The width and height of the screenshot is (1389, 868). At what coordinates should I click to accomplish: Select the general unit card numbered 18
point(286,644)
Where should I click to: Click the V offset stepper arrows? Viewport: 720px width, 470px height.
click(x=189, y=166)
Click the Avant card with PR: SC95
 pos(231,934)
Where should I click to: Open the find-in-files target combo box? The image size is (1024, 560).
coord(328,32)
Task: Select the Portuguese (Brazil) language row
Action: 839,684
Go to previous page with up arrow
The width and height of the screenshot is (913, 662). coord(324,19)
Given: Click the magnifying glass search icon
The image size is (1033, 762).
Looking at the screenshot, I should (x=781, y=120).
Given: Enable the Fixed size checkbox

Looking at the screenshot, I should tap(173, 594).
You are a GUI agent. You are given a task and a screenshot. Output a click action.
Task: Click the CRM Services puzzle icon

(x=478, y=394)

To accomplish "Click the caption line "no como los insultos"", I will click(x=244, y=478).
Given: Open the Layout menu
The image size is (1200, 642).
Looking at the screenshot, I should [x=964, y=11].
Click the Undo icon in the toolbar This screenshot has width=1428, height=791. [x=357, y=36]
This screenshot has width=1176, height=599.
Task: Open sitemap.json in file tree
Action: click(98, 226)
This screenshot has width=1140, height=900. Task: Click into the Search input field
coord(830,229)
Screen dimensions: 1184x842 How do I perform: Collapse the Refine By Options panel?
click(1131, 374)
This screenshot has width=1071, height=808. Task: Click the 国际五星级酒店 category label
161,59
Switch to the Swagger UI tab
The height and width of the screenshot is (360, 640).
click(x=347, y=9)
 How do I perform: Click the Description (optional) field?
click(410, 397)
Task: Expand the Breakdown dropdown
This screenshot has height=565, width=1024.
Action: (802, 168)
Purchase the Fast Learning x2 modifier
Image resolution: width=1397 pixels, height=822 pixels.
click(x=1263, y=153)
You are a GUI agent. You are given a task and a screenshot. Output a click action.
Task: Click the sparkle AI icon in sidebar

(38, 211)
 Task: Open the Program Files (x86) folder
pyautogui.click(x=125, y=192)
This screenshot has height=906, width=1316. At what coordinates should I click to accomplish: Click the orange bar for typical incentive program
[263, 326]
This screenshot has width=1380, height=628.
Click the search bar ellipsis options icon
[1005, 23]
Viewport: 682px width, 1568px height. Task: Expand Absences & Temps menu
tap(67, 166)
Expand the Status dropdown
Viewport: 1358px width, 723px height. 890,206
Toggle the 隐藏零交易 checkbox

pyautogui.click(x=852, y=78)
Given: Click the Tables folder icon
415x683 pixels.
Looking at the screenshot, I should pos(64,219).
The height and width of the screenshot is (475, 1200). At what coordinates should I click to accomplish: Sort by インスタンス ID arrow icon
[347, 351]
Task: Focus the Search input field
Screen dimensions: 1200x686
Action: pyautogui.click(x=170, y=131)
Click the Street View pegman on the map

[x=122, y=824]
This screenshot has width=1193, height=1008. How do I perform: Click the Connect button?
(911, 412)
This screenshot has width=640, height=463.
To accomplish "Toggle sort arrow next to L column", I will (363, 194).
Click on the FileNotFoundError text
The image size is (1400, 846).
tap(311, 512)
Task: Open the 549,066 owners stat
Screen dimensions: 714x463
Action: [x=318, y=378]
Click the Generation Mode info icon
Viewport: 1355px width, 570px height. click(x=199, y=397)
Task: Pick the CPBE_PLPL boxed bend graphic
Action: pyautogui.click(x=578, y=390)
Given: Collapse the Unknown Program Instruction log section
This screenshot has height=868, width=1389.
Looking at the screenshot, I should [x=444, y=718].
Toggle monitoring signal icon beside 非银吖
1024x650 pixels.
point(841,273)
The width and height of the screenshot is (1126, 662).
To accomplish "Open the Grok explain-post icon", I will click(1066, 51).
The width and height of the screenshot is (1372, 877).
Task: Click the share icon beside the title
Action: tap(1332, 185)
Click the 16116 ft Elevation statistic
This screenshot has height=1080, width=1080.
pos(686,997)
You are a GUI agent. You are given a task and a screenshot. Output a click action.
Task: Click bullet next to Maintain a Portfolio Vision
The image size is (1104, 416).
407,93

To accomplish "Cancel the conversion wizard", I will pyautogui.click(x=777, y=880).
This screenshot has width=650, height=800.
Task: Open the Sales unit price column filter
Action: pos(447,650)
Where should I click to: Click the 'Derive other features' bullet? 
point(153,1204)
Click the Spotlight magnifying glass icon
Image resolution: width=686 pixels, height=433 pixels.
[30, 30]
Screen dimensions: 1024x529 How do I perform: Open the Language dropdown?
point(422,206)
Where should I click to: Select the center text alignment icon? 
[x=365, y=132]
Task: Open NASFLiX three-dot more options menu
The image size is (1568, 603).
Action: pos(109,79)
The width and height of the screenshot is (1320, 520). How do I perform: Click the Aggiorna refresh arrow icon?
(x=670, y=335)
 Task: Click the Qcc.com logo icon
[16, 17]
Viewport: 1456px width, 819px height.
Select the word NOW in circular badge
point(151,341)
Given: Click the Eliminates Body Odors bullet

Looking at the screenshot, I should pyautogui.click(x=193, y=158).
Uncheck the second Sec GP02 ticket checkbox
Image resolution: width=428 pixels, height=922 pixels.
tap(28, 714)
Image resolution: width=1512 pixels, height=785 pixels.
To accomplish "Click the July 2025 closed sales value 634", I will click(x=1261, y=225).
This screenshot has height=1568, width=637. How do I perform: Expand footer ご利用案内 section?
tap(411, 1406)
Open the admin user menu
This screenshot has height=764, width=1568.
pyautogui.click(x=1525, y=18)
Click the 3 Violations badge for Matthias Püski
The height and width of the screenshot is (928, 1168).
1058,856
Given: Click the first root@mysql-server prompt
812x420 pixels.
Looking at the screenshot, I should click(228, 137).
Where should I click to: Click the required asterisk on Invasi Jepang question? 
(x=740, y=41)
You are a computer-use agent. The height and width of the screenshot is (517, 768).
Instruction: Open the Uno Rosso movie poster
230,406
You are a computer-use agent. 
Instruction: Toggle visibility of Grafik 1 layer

Work to complete
Count how many lines in the data contain the word "computer", giving the number without comment.

Task result
2